Un día, después de confesarse, escribía Santa Catalina de Sena estas palabras llenas de profundidad: «He ido á la Sangre de Cristo: Ivi ad sanguinem Christi.-a Ir á la Sangre de Jesús ¿no es ir á su Corazón, es decir, á la fuente y al foco de su amor? ¡Y hay hombres, hay cristianos que temen acercarse á este Sacramento! ¡Oh Sangre divina, Sar.gre de amor y de infinita misericordia! á tí vengo, precisamente porque soy pecador. Por mí fluyes; á mí me aguardas, como el padre del hijo pródigo aguardaba á su pobre hijo, ¡Sí, iré á tí, oh Sangre purificadora y santificante! ¡iré á tí con corazón contrito y humillado, pero lleno de confianza! ¡Qué gozo poseer este rico ' tesoro de la Confesión! ¡Y con cuánta verdad es la Esposa de Jesucristo esta misericordiosa Iglesia católica, que posee el trono de la misericordia del Corazón de Jesús! 

Bien podemos decir sin reparo que el sacramento de la Penitencia es el triunfo del sagrado Corazón de Jesús. En él aparece mucho más misericordioso todavía que en el sacramento del Bautismo; pues en éste (al menos en el Bautismo de los niños,) la gracia del perdón no borra más que una mancha de la cual el pecador no es personalmente responsable; mientras en el de la Penitencia esta misma gracia se dilata, se extiende todavía más, y no conoce otros límites que los qne le impone la mala voluntad de esos infelices sin juicio llamados pecadores impenitentes. Es de fe que en la Confesión el sacerdote puede perdonarlo todo, absolutamente todo, sin excepción; y la Iglesia quiere que el sacerdote lo perdone todo, cuando el pecador da verdaderas señales de arrepentimiento. ¡Oh misericordia del Salvador! Ni para esto ofrecen obstáculo las recaídas, siempre que provengan de la fragilidad humana; pues Jesús llama al perdón á los débiles como á los fuertes, á los pobres como á los ricos, á todos los que tienen buena voluntad.
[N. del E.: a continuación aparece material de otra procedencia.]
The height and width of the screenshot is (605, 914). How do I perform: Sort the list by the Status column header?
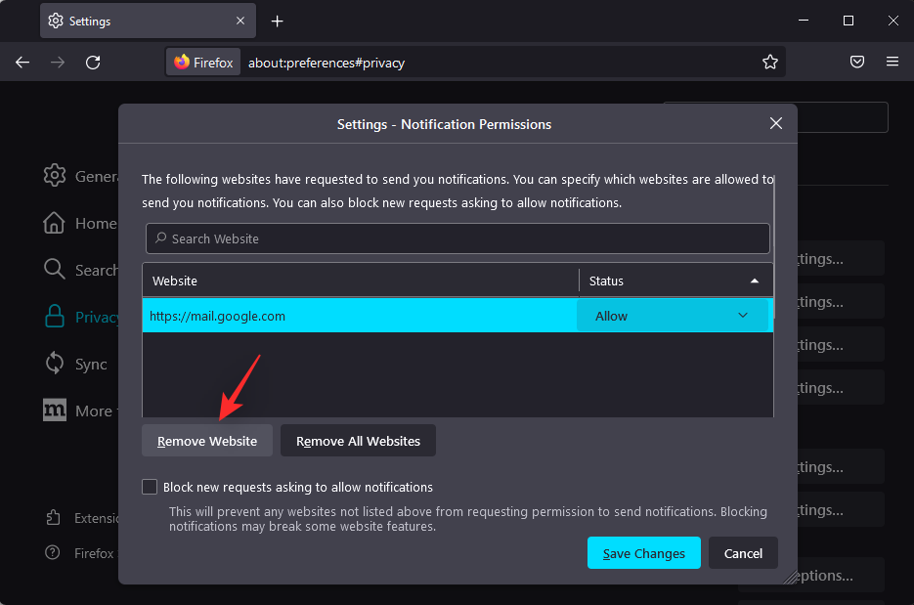coord(675,281)
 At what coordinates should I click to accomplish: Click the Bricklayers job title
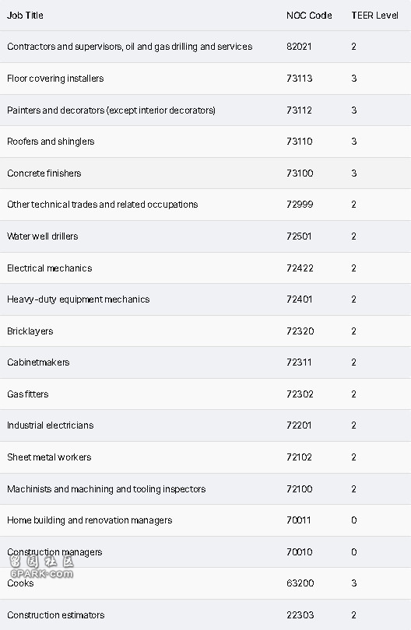[x=30, y=331]
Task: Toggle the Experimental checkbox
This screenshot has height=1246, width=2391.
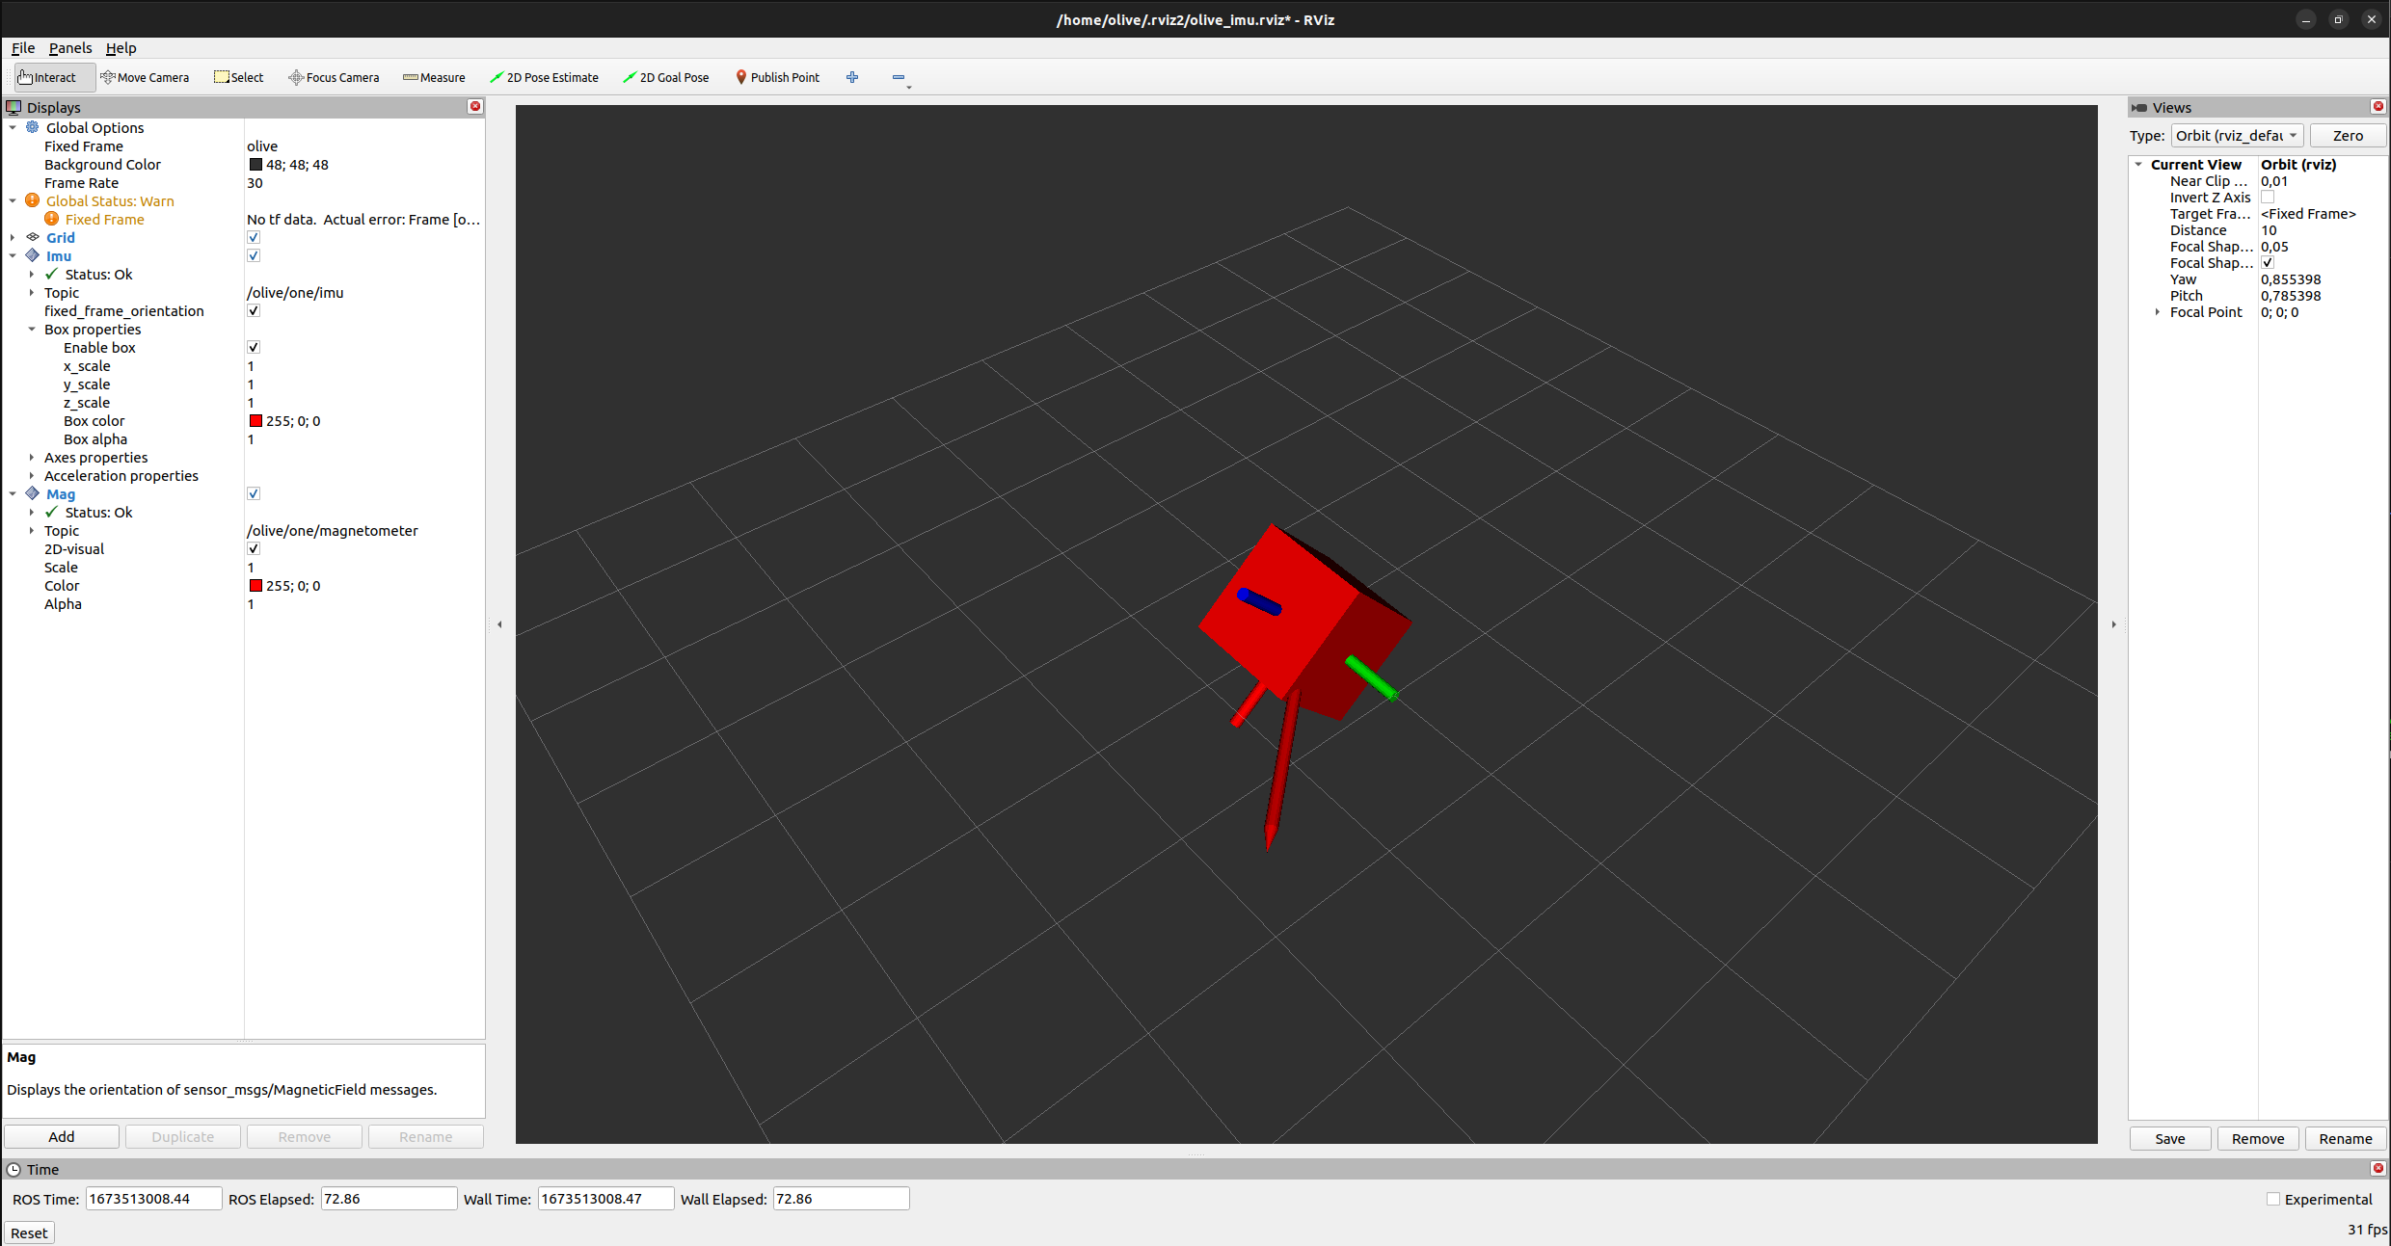Action: coord(2273,1199)
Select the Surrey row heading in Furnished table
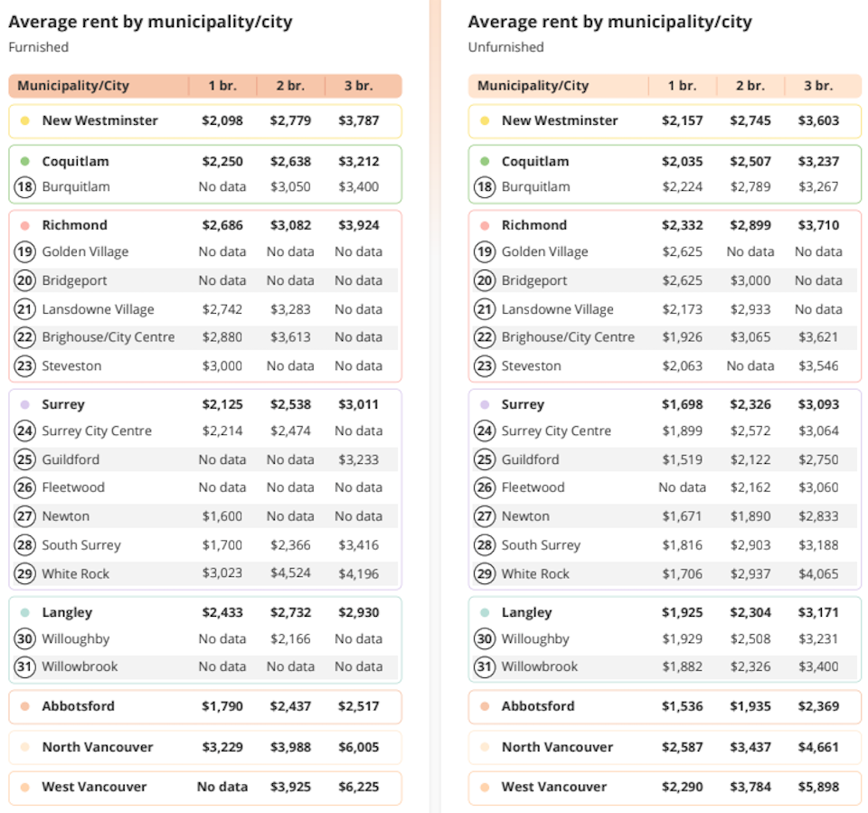 [63, 404]

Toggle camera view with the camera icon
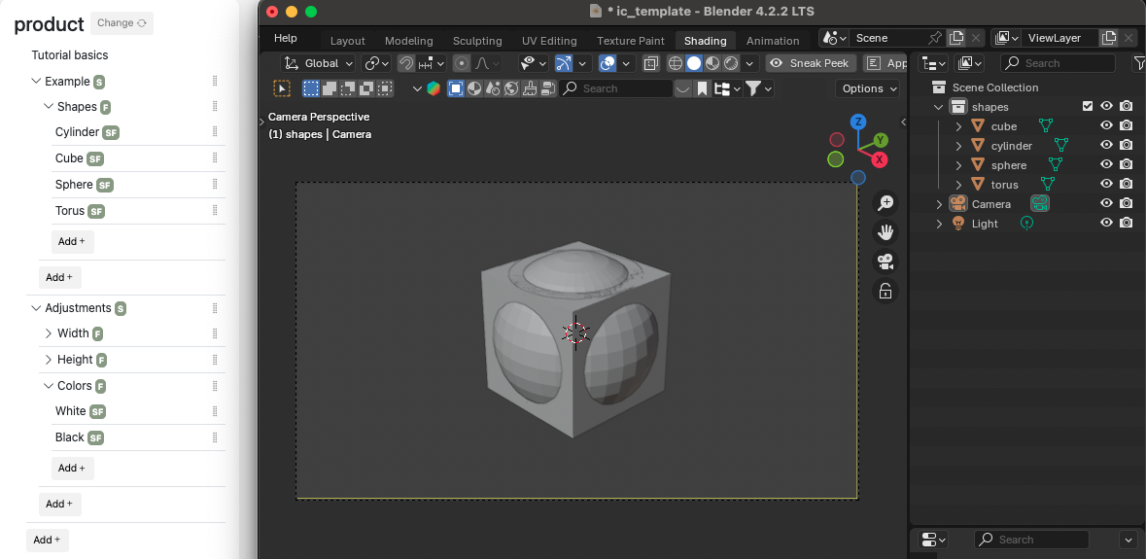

Después del altar, que es el trono del santo amor, en ninguna parte es más grande ni más admirable el sacerdote católico que en el confesonario, trono de la divina misericordia. 

Las llamas con que allí arde el sagrado Corazón no sólo aniquilan nuestros pecados, sino que además apagan las llamas eternas del. infierno que por ellos merecíamos; y aún, si nuestra contrición es perfecta, la Iglesia nos enseña que las llamas del Corazón misericordioso de Jesús apagan también el fuego del purgatorio. 

Con sus amorosas llamas el Corazón de Jesús abrasa, dilata y derrite á la vez el Corazón del confesor, llenándolo de caridad y de dulzura, y el corazón del penitente, llenándolo de contrición, purificándolo hasta en sus menores escondrijos é inundándolo de felicidad y de alegría. 

Y todo esto es el fruto de la cruz y de la corona de espinas; el fruto de la Pasión de Jesucristo, cuyos méritos infinitos se nos aplican en el sacramento de la Penitencia.

Dadme, pues, mi buen Salvador, que ame como ,debo este maravilloso Sacramento, y que á él recurra á menudo con vivísimos deseos de aprovecharme de las santas efusiones de vuestra sangre. Haced que me confiese siempre bien, que sea muy sincero en la manifestación de mis pecados, muy leal con mi conciencia, que huelle el orgullo y los respetos humanos, y que reciba siempre la absolución con las santas disposiciones que vuestro Corazón comunica á los corazones fieles, y que en ellos quiere que resplandezcan.